Bien que le handicap de Gramsci ait été largement connu de son vivant, les historiens ultérieurs l'ont minimisé, en dépit du fait qu'il a défini toute sa vie : enfant, il a été socialement exclu et a été refusé pour le service militaire, ce qui lui a involontairement permis de rester actif dans le mouvement ouvrier et d'étudier à l'université alors que d'autres dirigeants étaient mobilisés ou arrêtés.
Aujourd'hui, les spécialistes suggèrent que son concept de ‘subalterne’, qui définit les groupes marginalisés et socialement exclus, a été fortement influencé par sa propre expérience de vie avec un handicap dans une société discriminatoire à l'égard des personnes handicapées. Malgré sa maladie chronique, Gramsci a été arrêté par le parti fasciste et a passé la majeure partie de sa vie en prison ; il n'a finalement été libéré qu'en raison de la détérioration de son état de santé. Il est mort à Rome en 1937, à l'âge de 46 ans, alors que le pays était encore aux mains du fascisme.
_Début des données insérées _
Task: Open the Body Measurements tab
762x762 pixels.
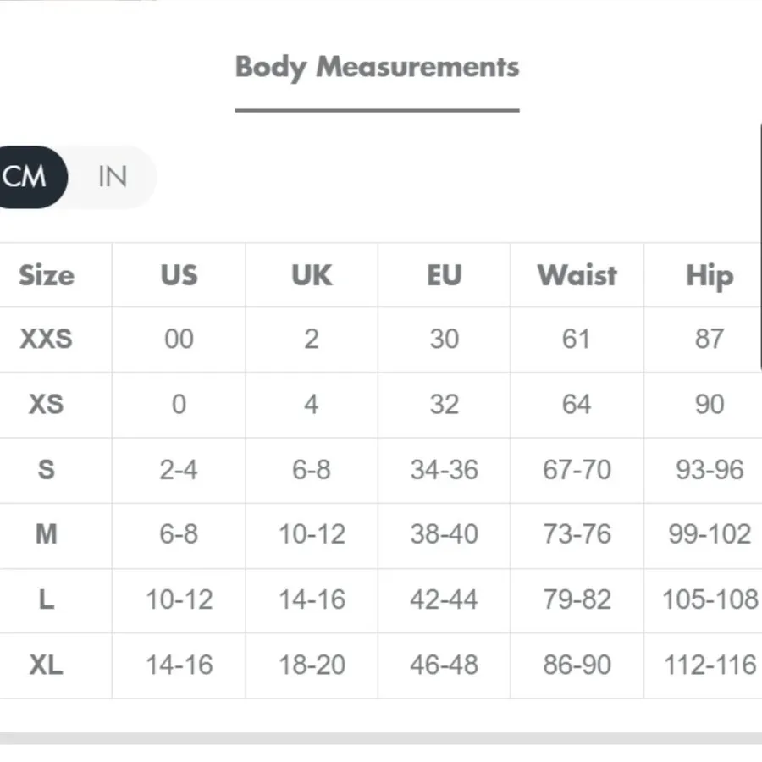Action: (377, 68)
Je pense qu'il est important de savoir qui étaient Pasolini et Gramsci pour apprécier pleinement toutes les couches de cette performance. C'est pourquoi je me suis sentie privilégiée de pouvoir y assister ; je connaissais déjà les références que Turinsky a incorporées dans le spectacle. J'ai été profondément touchée d'entendre la voix de Pasolini lire l'un des poèmes des Cendres de Gramsci, interprété dans un autre pays. Quatre affiches reprenant des citations emblématiques de Gramsci servaient de toile de fond, notamment : “Je déteste les indifférents. Je crois que vivre signifie prendre parti. Ceux qui vivent vraiment ne peuvent qu'être des citoyens et des partisans”.”
Cela m'a profondément touché en tant qu'Italien, et j'espère que les autres spectateurs ont également découvert quelque chose sur deux de nos plus importants penseurs modernes.
À la fin, après la musique, les conversations et les chants, la performance revient à la danse et au mouvement. La dernière image montre Turinsky utilisant une perceuse pour ouvrir une boîte en béton, d'où émerge une autre boîte qui était cachée à l'intérieur.